◆ **WORK INSTRUCTIONS**
Copy out the records verbatim, from the line containing "Find the location of a particular element." through the line containing "(1014, 131).", both included.

(DATA RECORDS begins)

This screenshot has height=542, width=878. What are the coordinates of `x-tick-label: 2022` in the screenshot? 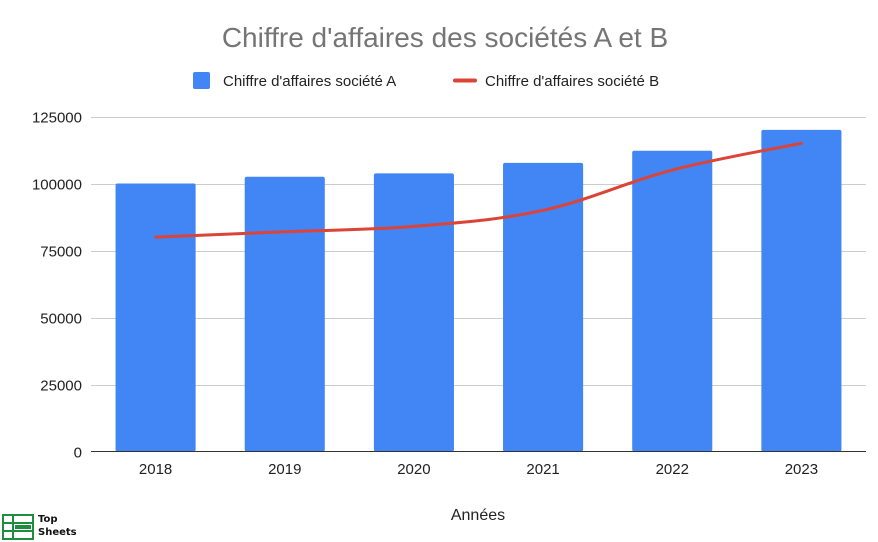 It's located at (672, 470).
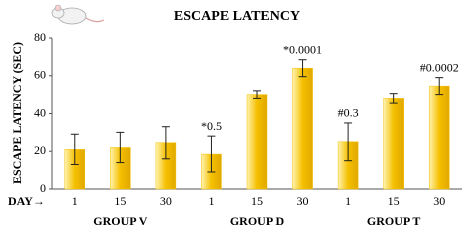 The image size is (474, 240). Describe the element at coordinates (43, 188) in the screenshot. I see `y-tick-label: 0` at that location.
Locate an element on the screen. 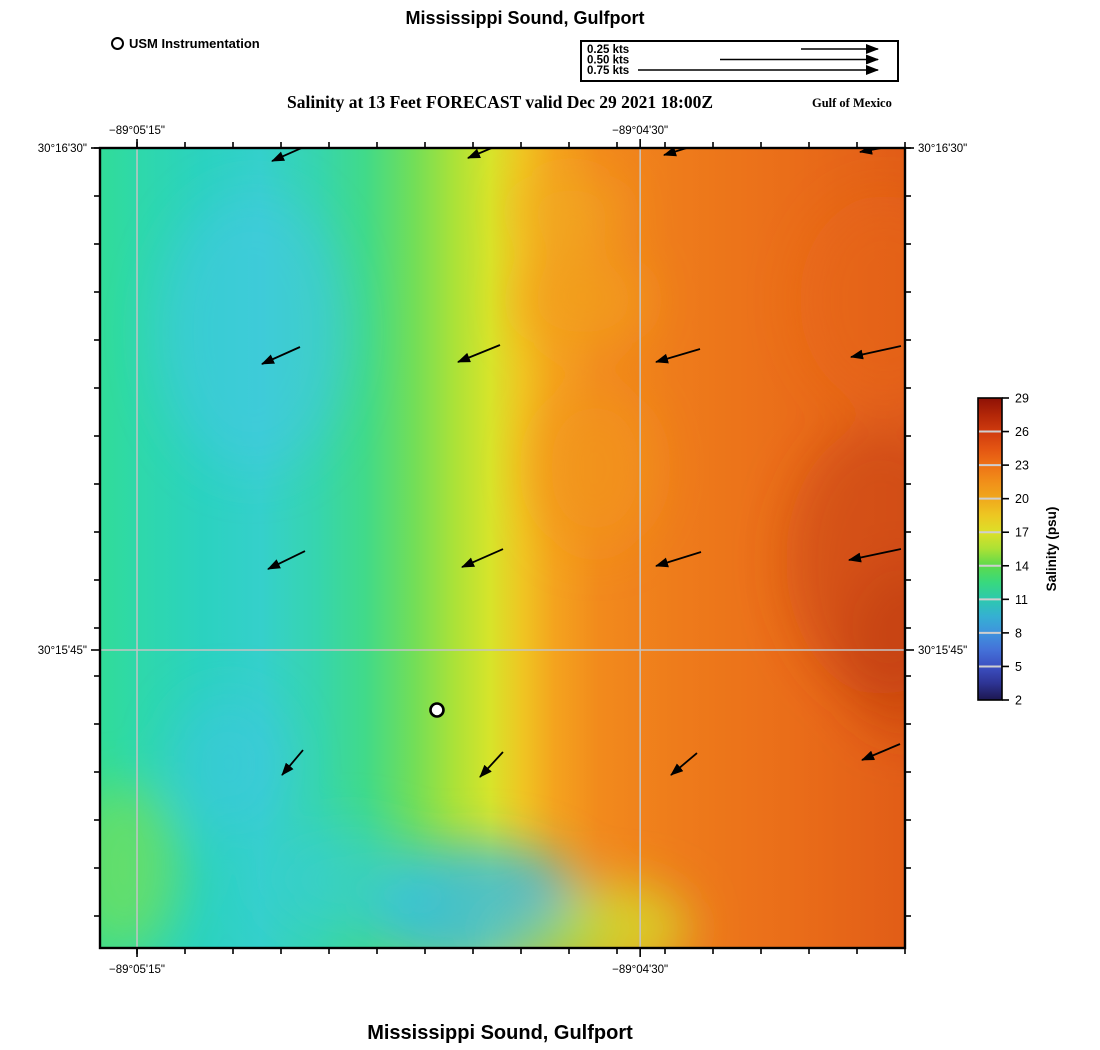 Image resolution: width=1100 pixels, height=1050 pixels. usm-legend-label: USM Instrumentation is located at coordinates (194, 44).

(DATA RECORDS ends)
(DATA RECORDS begins)

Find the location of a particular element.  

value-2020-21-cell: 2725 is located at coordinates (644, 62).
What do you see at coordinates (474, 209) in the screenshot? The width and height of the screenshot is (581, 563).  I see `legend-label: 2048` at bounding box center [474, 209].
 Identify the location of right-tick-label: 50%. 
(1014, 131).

(DATA RECORDS ends)

◆ **RESPONSE TO THE TASK**
Find the location of a particular element.  

value-2020-21-cell: 2725 is located at coordinates (644, 62).
What do you see at coordinates (474, 209) in the screenshot? The width and height of the screenshot is (581, 563).  I see `legend-label: 2048` at bounding box center [474, 209].
 Identify the location of right-tick-label: 50%. 
(1014, 131).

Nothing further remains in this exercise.